1639: Although records from the early years are incomplete, a proclamation of thanksgiving for September 1639 survives, as do proclamations for 1644 and for every year from 1649 onwards.
1775: Thanksgiving Day was celebrated by the Continental Army besieging the British troops in Boston.
1777: Thanksgiving was for the first time proclaimed by a national authority, the Continental Congress, for all 13 states. It was kept on Dec. 18 by Gen. George Washington and his troops at Valley Forge, Pennsylvania.
1863: President Abraham Lincoln established the national holiday of Thanksgiving on the last Thursday of November. At that time, Abraham Lincoln warned, "We have been recipients of the choicest bounties of Heaven... we have grown in numbers, wealth and power as no other nation has ever grown, but we have forgotten God."

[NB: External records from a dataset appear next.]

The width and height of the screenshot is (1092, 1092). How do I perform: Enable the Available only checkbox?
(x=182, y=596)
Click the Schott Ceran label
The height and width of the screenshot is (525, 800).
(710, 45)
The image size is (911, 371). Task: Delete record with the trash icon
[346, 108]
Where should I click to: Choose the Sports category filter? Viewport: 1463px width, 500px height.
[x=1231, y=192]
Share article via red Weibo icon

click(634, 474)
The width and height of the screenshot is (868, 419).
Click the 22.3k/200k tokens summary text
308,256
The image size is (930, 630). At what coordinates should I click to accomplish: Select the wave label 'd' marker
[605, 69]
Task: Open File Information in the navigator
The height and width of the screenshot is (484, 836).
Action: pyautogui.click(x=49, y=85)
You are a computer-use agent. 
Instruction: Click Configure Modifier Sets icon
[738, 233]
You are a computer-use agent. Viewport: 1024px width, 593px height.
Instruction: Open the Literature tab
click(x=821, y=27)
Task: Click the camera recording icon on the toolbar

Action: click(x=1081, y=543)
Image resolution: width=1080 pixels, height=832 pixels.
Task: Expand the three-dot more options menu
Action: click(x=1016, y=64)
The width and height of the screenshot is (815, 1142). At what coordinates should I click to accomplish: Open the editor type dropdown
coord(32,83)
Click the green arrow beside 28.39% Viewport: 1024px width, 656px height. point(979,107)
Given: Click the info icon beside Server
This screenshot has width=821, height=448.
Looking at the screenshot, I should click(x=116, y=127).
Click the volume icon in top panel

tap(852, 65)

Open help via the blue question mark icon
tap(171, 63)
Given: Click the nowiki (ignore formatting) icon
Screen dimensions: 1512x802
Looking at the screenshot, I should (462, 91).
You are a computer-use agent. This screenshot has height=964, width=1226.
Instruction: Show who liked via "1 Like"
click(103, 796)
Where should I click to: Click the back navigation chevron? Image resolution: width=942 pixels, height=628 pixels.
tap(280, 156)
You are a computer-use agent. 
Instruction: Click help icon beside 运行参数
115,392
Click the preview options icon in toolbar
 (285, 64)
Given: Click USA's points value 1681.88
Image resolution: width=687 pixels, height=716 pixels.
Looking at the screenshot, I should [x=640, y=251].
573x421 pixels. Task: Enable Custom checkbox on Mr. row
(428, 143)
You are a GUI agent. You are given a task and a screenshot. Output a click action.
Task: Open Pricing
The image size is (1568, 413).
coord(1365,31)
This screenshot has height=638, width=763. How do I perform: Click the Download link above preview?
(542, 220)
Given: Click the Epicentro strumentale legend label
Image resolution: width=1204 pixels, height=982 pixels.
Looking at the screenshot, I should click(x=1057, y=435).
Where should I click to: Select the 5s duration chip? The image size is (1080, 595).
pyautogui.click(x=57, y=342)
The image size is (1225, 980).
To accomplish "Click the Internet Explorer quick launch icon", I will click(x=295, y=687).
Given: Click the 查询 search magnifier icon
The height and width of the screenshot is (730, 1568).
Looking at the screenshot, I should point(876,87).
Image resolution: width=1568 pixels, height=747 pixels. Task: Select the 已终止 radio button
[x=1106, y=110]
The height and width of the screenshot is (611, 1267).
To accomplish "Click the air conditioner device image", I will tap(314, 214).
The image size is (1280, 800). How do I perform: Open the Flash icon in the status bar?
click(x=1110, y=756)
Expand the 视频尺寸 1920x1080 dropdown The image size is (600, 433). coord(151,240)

He then restored the neglected presidential proclamations of prayer and thanksgiving during the tragic years of the Civil War. "Intoxicated with unbroken success," he wrote, "we have become too self-sufficient to feel the necessity of [God's] redeeming and preserving grace, too proud to pray to the God that made us."
Then he issued the first Thanksgiving Proclamation, establishing a date for Thanksgiving on the last Thursday of November (later changed to fourth Thursday).